Righe disponibili.
=======

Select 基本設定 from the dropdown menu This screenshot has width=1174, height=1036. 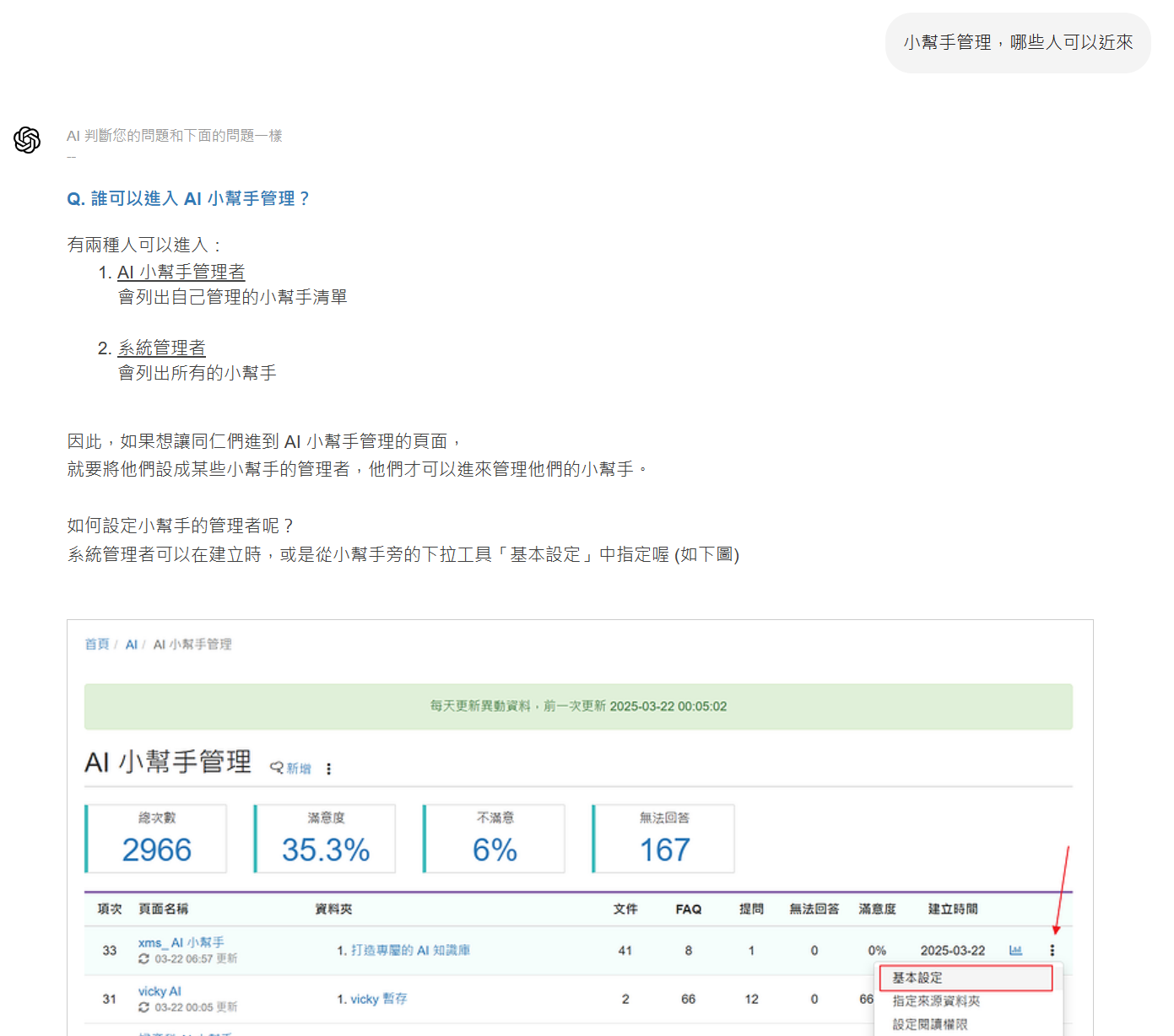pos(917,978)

=======

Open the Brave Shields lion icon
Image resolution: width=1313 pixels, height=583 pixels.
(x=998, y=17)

=======

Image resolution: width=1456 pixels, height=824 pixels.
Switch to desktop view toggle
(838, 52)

=======

Esercizio da svolgere.
Puoi aggiornare le righe a partire da quella che contiene "Open the Brave Shields lion icon" fino a quella che contiene "(x=998, y=17)", incluse entrambe, sostituendo "pixels" con "px" e lasciando tutto il resto invariato? Riporta soltanto queste righe.

Soluzione proposta.
Open the Brave Shields lion icon
Image resolution: width=1313 px, height=583 px.
(x=998, y=17)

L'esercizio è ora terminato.